An unfortunate series of examples:
1. CodePen emailed me to tell me how great PRO was and that I should subscribe. Except, I’m already a PRO subscriber. Paid-for-a-year-at-a-time kind of subscriber. As a huge fan and unofficial evangelist for CodePen, this one really bothered me.
How to fix this: When writing the query to pull emails for a marketing effort, exclude customers who already have purchased the product you are trying to sell.
2. NY Times keeps emailing me to tell me that I have ONE LAST CHANCE to log in and update my payment method before they cancel my account for non-payment. Except, I called and cancelled my account- months ago. The first time I got the email, I called them back to make sure that it was canceled, because I didn’t want my record showing that it was canceled due to non-payment but rather because I actually chose to cancel it. I was assured that it was standard operating procedure (not assuring at all, really) and to “just ignore” these emails when they come through. However, it’s hard to ignore ALL CAPS emails that are coming in almost daily now, telling me how my account IS IN GRAVE DANGER.
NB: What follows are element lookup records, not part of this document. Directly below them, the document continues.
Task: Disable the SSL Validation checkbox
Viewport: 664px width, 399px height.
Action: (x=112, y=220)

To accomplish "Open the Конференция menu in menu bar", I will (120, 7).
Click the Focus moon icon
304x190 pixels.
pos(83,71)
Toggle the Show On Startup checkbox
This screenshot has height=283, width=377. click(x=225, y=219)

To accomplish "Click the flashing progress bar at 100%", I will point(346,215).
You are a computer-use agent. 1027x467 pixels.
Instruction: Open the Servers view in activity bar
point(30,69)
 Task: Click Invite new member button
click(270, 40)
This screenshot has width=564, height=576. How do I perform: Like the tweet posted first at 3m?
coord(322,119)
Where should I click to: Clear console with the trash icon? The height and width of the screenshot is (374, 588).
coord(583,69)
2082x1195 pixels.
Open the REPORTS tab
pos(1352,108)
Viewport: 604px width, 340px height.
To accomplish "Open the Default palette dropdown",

How to fix this: Indicate in the customer database whether a customer has canceled or needs to update payment information. There’s probably a big difference and I cannot possibly be the only person who will never subscribe to the NY Times again because of this.
3. My local Chevy dealer – the one I bought a car from last July – wants me to buy a new Chevy – that is pink. (I drive a 2012 Chevy and it’s not pink. It would never be pink.)
How to fix this: If I have purchased something significant from you in the last year, leave me alone for at least two years. Also, feel free to send me a survey to see if I would be interested in something like a PINK CAR because gtfo with that.
4. MetLife didn’t have a way for me to pay online- I called customer service, and I couldn’t pay over the phone, either. I have to mail in a check (which, really? People still use those?). When I tweeted about it, a persistent MetLife customer service rep insisted I email them “so they could help me with my issue.” I finally emailed them to make it stop- there’s not really any way they could help unless they had a bunch of developers sitting around waiting to implement an online payment portal. The response was thank you for my feedback and would I please email them all my information so they could help me make a payment…which, huh? Do you want to order checks for me, or fill it out and mail it in for me? Didn’t make any sense.
How to fix this: Apologize for the inconvenience but don’t make yourself look worse by insisting on helping where it’s just not something you can help with. I believe that you want to help customers who have legitimate issues that need tending to- you don’t need to prove that you are awesome at customer service by insisting on helping with a problem you clearly haven’t taken the time to understand. “Oh look we persistently offered help until they accepted.” No, you just made yourself look like an idiot because customers these days are smarter than that and see through exactly what you are doing.
5. A tech recruiter email: “You and I don’t know each other, but it looks like you’re into web development. I dig guys like you and have a few friends who would too.” Except last I checked, I am not a guy. Sorry.
How to fix this: At least get my gender correct. Also my name is Melanie and that’s a pretty big clue.
6. I got an email reminding me that there was still time to register for a conference…that I’m already registered for.
How to fix this: Mark records of customers who have already registered. Write your marketing effort query to exclude those customers.
Is it really too much to ask that you at least mark my record if you already have my money? If you need me to teach you about segments in marketing emails, just let me know. I’ll share my knowledge for free if it means I won’t have to face the blatant reality that no one actually cares if I’m already customer because they’re still going to send me marketing emails anyway.